[Work to complete]: Restate each record exactly as it was written.
*** Opening of Task data ***
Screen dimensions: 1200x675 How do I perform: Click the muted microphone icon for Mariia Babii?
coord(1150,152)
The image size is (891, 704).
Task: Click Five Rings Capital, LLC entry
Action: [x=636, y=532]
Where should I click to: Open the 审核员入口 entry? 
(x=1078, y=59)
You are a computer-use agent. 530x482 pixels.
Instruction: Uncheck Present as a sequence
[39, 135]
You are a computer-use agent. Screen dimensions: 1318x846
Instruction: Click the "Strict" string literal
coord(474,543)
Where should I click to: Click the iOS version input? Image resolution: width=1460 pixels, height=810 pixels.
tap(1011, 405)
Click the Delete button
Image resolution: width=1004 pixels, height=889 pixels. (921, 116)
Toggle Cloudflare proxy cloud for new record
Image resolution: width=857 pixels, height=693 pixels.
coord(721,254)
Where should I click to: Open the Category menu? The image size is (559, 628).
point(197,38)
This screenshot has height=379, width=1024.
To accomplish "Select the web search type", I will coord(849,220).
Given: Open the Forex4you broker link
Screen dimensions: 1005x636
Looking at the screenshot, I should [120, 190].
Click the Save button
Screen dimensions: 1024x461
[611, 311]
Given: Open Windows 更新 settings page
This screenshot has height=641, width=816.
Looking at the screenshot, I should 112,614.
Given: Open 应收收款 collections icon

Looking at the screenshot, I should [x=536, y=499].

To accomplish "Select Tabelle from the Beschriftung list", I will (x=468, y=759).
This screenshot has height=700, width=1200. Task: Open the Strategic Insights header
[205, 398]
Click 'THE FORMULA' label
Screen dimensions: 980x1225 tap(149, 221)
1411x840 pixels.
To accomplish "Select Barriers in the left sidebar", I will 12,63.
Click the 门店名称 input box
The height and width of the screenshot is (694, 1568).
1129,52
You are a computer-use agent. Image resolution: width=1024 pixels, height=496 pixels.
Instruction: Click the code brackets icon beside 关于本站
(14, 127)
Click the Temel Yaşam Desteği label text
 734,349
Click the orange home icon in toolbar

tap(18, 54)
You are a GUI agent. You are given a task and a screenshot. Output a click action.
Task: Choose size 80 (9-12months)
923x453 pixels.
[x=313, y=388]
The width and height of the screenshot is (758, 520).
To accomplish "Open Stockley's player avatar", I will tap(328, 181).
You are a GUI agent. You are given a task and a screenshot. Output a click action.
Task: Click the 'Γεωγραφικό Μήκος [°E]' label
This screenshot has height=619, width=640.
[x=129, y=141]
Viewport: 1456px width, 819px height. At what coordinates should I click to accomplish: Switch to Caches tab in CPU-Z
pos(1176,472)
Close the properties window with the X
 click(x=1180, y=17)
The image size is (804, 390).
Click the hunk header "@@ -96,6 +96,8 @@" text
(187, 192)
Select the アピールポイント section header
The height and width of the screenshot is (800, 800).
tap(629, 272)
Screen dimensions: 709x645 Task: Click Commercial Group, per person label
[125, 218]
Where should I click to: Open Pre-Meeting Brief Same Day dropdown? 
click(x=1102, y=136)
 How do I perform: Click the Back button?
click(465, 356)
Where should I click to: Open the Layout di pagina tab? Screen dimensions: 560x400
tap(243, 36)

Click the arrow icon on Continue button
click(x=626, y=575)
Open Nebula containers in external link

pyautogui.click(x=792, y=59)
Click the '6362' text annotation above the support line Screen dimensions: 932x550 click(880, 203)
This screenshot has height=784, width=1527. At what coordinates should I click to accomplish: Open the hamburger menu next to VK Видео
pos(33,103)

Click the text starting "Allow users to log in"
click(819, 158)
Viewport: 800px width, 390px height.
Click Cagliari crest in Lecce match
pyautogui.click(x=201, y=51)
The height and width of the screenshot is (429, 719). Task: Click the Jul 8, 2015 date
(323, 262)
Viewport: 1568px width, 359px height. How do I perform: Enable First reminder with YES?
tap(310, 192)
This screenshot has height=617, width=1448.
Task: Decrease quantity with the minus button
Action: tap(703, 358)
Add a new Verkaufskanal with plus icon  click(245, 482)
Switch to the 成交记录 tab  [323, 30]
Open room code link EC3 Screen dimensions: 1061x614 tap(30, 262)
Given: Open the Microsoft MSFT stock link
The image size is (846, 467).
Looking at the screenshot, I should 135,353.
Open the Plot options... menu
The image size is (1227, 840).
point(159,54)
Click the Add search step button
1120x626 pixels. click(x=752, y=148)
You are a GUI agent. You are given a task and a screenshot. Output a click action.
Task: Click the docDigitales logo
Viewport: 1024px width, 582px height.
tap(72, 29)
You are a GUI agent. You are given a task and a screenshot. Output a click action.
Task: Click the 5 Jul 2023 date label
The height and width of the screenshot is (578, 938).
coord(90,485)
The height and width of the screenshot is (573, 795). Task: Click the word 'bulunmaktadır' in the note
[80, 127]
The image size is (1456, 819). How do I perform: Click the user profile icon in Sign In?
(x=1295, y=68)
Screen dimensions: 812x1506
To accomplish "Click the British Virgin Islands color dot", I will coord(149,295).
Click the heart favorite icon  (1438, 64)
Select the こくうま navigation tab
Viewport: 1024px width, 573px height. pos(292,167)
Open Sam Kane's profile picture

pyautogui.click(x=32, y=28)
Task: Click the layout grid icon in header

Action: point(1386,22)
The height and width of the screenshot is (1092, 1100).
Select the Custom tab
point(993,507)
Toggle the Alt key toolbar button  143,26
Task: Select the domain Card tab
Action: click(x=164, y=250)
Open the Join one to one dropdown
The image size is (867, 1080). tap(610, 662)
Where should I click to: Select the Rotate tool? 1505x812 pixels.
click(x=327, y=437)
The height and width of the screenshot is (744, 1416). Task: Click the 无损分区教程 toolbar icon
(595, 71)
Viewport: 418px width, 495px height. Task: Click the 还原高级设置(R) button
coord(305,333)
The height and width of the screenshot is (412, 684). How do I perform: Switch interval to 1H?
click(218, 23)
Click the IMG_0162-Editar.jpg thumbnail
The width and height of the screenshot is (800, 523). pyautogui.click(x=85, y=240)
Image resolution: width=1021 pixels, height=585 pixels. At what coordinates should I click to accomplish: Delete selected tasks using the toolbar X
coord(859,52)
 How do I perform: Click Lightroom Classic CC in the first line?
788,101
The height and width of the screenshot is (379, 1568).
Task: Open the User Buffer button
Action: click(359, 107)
*** Close of Task data ***
[Reply]:
Screen dimensions: 1200x675 How do I perform: Click the muted microphone icon for Mariia Babii?
coord(1150,152)
The image size is (891, 704).
Task: Click Five Rings Capital, LLC entry
Action: [x=636, y=532]
Where should I click to: Open the 审核员入口 entry? 
(x=1078, y=59)
You are a computer-use agent. 530x482 pixels.
Instruction: Uncheck Present as a sequence
[39, 135]
You are a computer-use agent. Screen dimensions: 1318x846
Instruction: Click the "Strict" string literal
coord(474,543)
Where should I click to: Click the iOS version input? Image resolution: width=1460 pixels, height=810 pixels.
tap(1011, 405)
Click the Delete button
Image resolution: width=1004 pixels, height=889 pixels. (921, 116)
Toggle Cloudflare proxy cloud for new record
Image resolution: width=857 pixels, height=693 pixels.
coord(721,254)
Where should I click to: Open the Category menu? The image size is (559, 628).
point(197,38)
This screenshot has height=379, width=1024.
To accomplish "Select the web search type", I will coord(849,220).
Given: Open the Forex4you broker link
Screen dimensions: 1005x636
Looking at the screenshot, I should [120, 190].
Click the Save button
Screen dimensions: 1024x461
[611, 311]
Given: Open Windows 更新 settings page
This screenshot has height=641, width=816.
Looking at the screenshot, I should 112,614.
Given: Open 应收收款 collections icon

Looking at the screenshot, I should [x=536, y=499].

To accomplish "Select Tabelle from the Beschriftung list", I will (x=468, y=759).
This screenshot has height=700, width=1200. Task: Open the Strategic Insights header
[205, 398]
Click 'THE FORMULA' label
Screen dimensions: 980x1225 tap(149, 221)
1411x840 pixels.
To accomplish "Select Barriers in the left sidebar", I will 12,63.
Click the 门店名称 input box
The height and width of the screenshot is (694, 1568).
1129,52
You are a computer-use agent. Image resolution: width=1024 pixels, height=496 pixels.
Instruction: Click the code brackets icon beside 关于本站
(14, 127)
Click the Temel Yaşam Desteği label text
 734,349
Click the orange home icon in toolbar

tap(18, 54)
You are a GUI agent. You are given a task and a screenshot. Output a click action.
Task: Choose size 80 (9-12months)
923x453 pixels.
[x=313, y=388]
The width and height of the screenshot is (758, 520).
To accomplish "Open Stockley's player avatar", I will tap(328, 181).
You are a GUI agent. You are given a task and a screenshot. Output a click action.
Task: Click the 'Γεωγραφικό Μήκος [°E]' label
This screenshot has height=619, width=640.
[x=129, y=141]
Viewport: 1456px width, 819px height. At what coordinates should I click to accomplish: Switch to Caches tab in CPU-Z
pos(1176,472)
Close the properties window with the X
 click(x=1180, y=17)
The image size is (804, 390).
Click the hunk header "@@ -96,6 +96,8 @@" text
(187, 192)
Select the アピールポイント section header
The height and width of the screenshot is (800, 800).
tap(629, 272)
Screen dimensions: 709x645 Task: Click Commercial Group, per person label
[125, 218]
Where should I click to: Open Pre-Meeting Brief Same Day dropdown? 
click(x=1102, y=136)
 How do I perform: Click the Back button?
click(465, 356)
Where should I click to: Open the Layout di pagina tab? Screen dimensions: 560x400
tap(243, 36)

Click the arrow icon on Continue button
click(x=626, y=575)
Open Nebula containers in external link

pyautogui.click(x=792, y=59)
Click the '6362' text annotation above the support line Screen dimensions: 932x550 click(880, 203)
This screenshot has height=784, width=1527. At what coordinates should I click to accomplish: Open the hamburger menu next to VK Видео
pos(33,103)

Click the text starting "Allow users to log in"
click(819, 158)
Viewport: 800px width, 390px height.
Click Cagliari crest in Lecce match
pyautogui.click(x=201, y=51)
The height and width of the screenshot is (429, 719). Task: Click the Jul 8, 2015 date
(323, 262)
Viewport: 1568px width, 359px height. How do I perform: Enable First reminder with YES?
tap(310, 192)
This screenshot has height=617, width=1448.
Task: Decrease quantity with the minus button
Action: tap(703, 358)
Add a new Verkaufskanal with plus icon  click(245, 482)
Switch to the 成交记录 tab  [323, 30]
Open room code link EC3 Screen dimensions: 1061x614 tap(30, 262)
Given: Open the Microsoft MSFT stock link
The image size is (846, 467).
Looking at the screenshot, I should 135,353.
Open the Plot options... menu
The image size is (1227, 840).
point(159,54)
Click the Add search step button
1120x626 pixels. click(x=752, y=148)
You are a GUI agent. You are given a task and a screenshot. Output a click action.
Task: Click the docDigitales logo
Viewport: 1024px width, 582px height.
tap(72, 29)
You are a GUI agent. You are given a task and a screenshot. Output a click action.
Task: Click the 5 Jul 2023 date label
The height and width of the screenshot is (578, 938).
coord(90,485)
The height and width of the screenshot is (573, 795). Task: Click the word 'bulunmaktadır' in the note
[80, 127]
The image size is (1456, 819). How do I perform: Click the user profile icon in Sign In?
(x=1295, y=68)
Screen dimensions: 812x1506
To accomplish "Click the British Virgin Islands color dot", I will coord(149,295).
Click the heart favorite icon  (1438, 64)
Select the こくうま navigation tab
Viewport: 1024px width, 573px height. pos(292,167)
Open Sam Kane's profile picture

pyautogui.click(x=32, y=28)
Task: Click the layout grid icon in header

Action: point(1386,22)
The height and width of the screenshot is (1092, 1100).
Select the Custom tab
point(993,507)
Toggle the Alt key toolbar button  143,26
Task: Select the domain Card tab
Action: click(x=164, y=250)
Open the Join one to one dropdown
The image size is (867, 1080). tap(610, 662)
Where should I click to: Select the Rotate tool? 1505x812 pixels.
click(x=327, y=437)
The height and width of the screenshot is (744, 1416). Task: Click the 无损分区教程 toolbar icon
(595, 71)
Viewport: 418px width, 495px height. Task: Click the 还原高级设置(R) button
coord(305,333)
The height and width of the screenshot is (412, 684). How do I perform: Switch interval to 1H?
click(218, 23)
Click the IMG_0162-Editar.jpg thumbnail
The width and height of the screenshot is (800, 523). pyautogui.click(x=85, y=240)
Image resolution: width=1021 pixels, height=585 pixels. At what coordinates should I click to accomplish: Delete selected tasks using the toolbar X
coord(859,52)
 How do I perform: Click Lightroom Classic CC in the first line?
788,101
The height and width of the screenshot is (379, 1568).
Task: Open the User Buffer button
Action: click(359, 107)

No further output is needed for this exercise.